I have a 9.2V supply powering a Propstick. To avoid loading the on board regulator as much as possible, I am supplying dry contact switches with the 9.2V through a 5.1V zener to drop the voltage from the supply to 4.1V. I have 4.6k resistors between the switches and Prop pins A0-A7. When the switch is closed, I see 9.2V on the supply, 5.1V across the zener, and 3.98 to 3.75V on the Prop IO pins relative to Prop GND. I expected a lower voltage.

Before (Monday) I was switching the regulated 3.3V onto the pins.

What am I missing, please, and am I cooking the pins?

dira for pins 0-7 = 0

Thanks, Tom Perkins

mahjongg
02-08-2007, 12:21 AM
If I understand correctly you are using a 5V1 zener to create a 5.1 Volt signal to power some 4K7 (probably not 4K6) pullups connected to I/O ports.

I also presume you have some kind of feeding resistor between the 9 Volt power supply and the kathode of the zener, to limit the zener current.

If you try to pullup a propeller I/O pin above 3.3 Volt what happens is that the internal protection diode in the chip that has its collector connected to the 3.3Volt power supply and its anode connected to the I/O pin starts to conduct, because the external voltage that is put on the I/O pin is greater than the power supply voltage of the chip, so current from the 5.1 Volt supply flows through the 4K7 through the protection diode to the 3.3 volt power supply.
The 4K7 resistor limits the current, otherwise you would force the 3.3 volt power supply up, with it the current is limited to 5-3.3= 1.7 Volt/4700 Ohm = 0.36mA. The propeller draws about 75 mA, so that a few mA flowing in frome elsewhere won't be a problem, the voltage regulator just needs to supply of few ma less to keep its output at 3.3 Volt.
So no, you are not "cooking the pins".

The voltage on the pins is not 3.3 volt, because of the diode drop of the internal protection diode, which normaly is in the range of 0.6 volt.
The expected voltage would therefore be 3.3 + 0.6 = 3.9 volt, which is what you observe.

Mahjongg

tperkins
02-08-2007, 01:46 AM
The circuit is now:

9.2VDC-----------5.1Zener-------Switch-------4k6--------PropI/O------guts_of_prop-------PropGND------bread board mOhms resistance-------Supply GND

Where I am seeing 3.8ish VDC against the Prop Ground is right on the lead from the package.

If this is OK, cool. I am still seeing (if I recall) 3.3VDC regulated on Vss.

Thanks, Tom Perkins

Paul Baker
02-08-2007, 02:58 AM
Since you are supplying >3.3V to a I/O pin what is happening is the ESD diode to VDD is turned on.
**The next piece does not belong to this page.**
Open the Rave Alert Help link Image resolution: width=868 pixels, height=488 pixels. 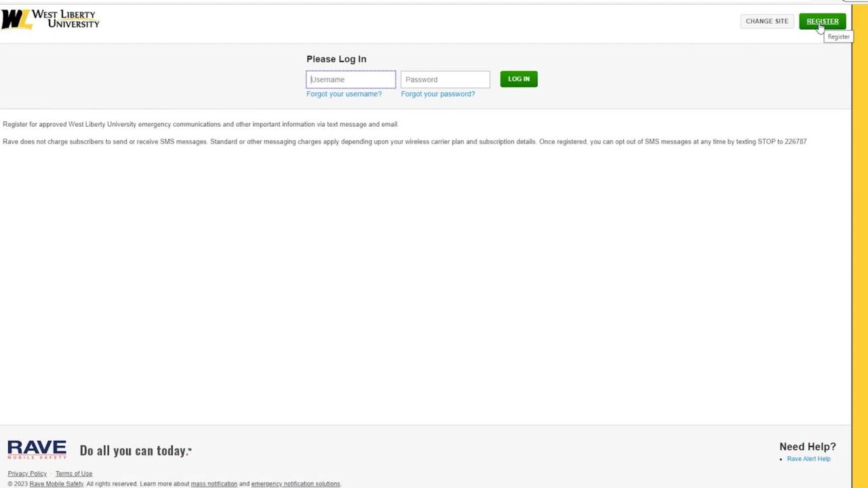[808, 459]
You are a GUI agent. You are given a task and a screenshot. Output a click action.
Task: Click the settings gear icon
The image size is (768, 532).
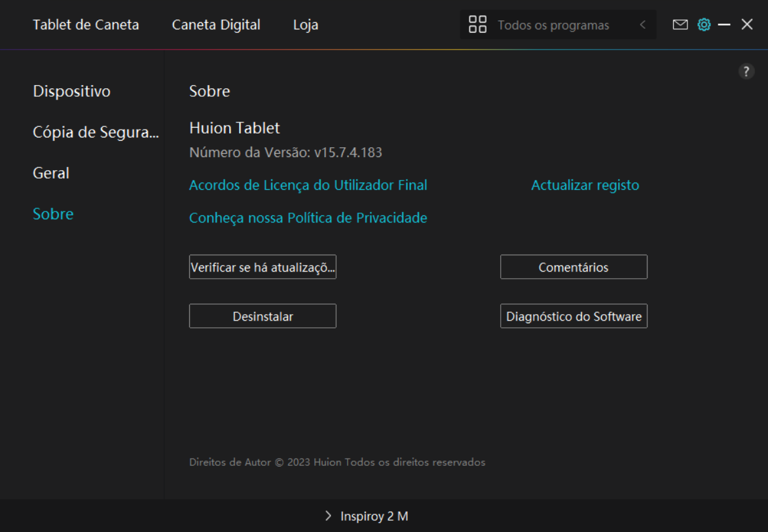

Since you have a 4k6 resistor in the path you are limiting the amount of current going through this diode, place an ammeter between the resistor and I/O pin, if it's under 1mA you should be OK, if not increase the resistor's value until it's under 1mA.

However in general you should try to avoid the situation entirely, for homebrew applications it's not a big deal. But such an occurance should be avoided in commercial products in order to reduce the likelyhood of failure in the field after years of use.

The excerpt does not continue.